■ Text extract ■
● ● ●

Needless to say, it was during such moments that ex-Verve guitarist, Simon Tong, looked most comfortable, free from the restraints imposed by Graham Coxon’s intricate riffs, but one still has to tip their hat to the way in which he has applied himself to recreating them live, seldom appearing afraid to dip into a comprehensive back catalogue, and emerging with considerable credit.

Albarn, too, appeared up for it, despite a nightmare train journey (taken on a whim), and the less than supportive sound systems and stage equipment. Always a lively performer, he entered the crowd on a couple of occasions, while also commanding them to get into the spirit of the evening, at various highpoints (such as the obligatory likes of Girls and Boys and Song 2).

Yet this was much more about the quieter stuff, and was, quite possibly, the most restrained I have seen Blur. And while the demands of such an expansive tour have obviously taken their toll, and the Brighton venue isn’t the best in terms of atmosphere and acoustics, they made it one for the connoisseur to really appreciate.

● ● ●

■ Instructions ■
A. Please copy out the records, from the start of the records down to the line containing "Action: click(x=337, y=291)", including that line. Leave the pictures out.
B. Write the next part of the Blur concert review, starting after its final sentence.
The review and the records were taken from unrelated sources.

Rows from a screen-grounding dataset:
● ● ●

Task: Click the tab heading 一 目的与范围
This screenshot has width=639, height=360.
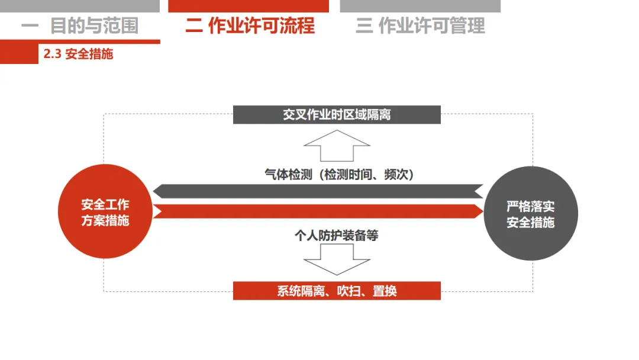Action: click(x=80, y=26)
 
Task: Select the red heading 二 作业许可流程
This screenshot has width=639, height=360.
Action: click(x=250, y=26)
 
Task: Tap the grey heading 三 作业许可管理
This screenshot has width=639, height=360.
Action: click(x=420, y=26)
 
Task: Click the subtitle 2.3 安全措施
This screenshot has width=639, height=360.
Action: click(x=78, y=54)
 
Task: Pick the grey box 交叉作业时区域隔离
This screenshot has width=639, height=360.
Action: click(x=337, y=114)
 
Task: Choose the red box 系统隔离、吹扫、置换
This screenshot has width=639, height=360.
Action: click(x=337, y=291)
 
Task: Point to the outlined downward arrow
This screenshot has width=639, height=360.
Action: click(x=337, y=259)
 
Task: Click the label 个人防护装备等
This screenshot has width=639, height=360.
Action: click(x=337, y=236)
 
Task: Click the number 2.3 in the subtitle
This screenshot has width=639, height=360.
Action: click(x=52, y=54)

● ● ●

■ Exercise answers ■
A.
Task: Click the tab heading 一 目的与范围
This screenshot has width=639, height=360.
Action: click(x=80, y=26)
 
Task: Select the red heading 二 作业许可流程
This screenshot has width=639, height=360.
Action: click(x=250, y=26)
 
Task: Tap the grey heading 三 作业许可管理
This screenshot has width=639, height=360.
Action: click(x=420, y=26)
 
Task: Click the subtitle 2.3 安全措施
This screenshot has width=639, height=360.
Action: click(x=78, y=54)
 
Task: Pick the grey box 交叉作业时区域隔离
This screenshot has width=639, height=360.
Action: click(x=337, y=114)
 
Task: Choose the red box 系统隔离、吹扫、置换
This screenshot has width=639, height=360.
Action: click(x=337, y=291)

B.
Of the innumerable highlights, a rousing version of We've Got A File On You, as well as the slow-building Trimm Trabb, and the quietly pleasing Good Song, Beetlebum and For Tomorrow served to really give the crowd what they were seeking - a little bit of everything.

The main bulk of the concert may have ended with This Is A Low (from Parklife), but the night, as a whole, provided a number of highs. Blur ensured that 2003 will be remembered as a vintage.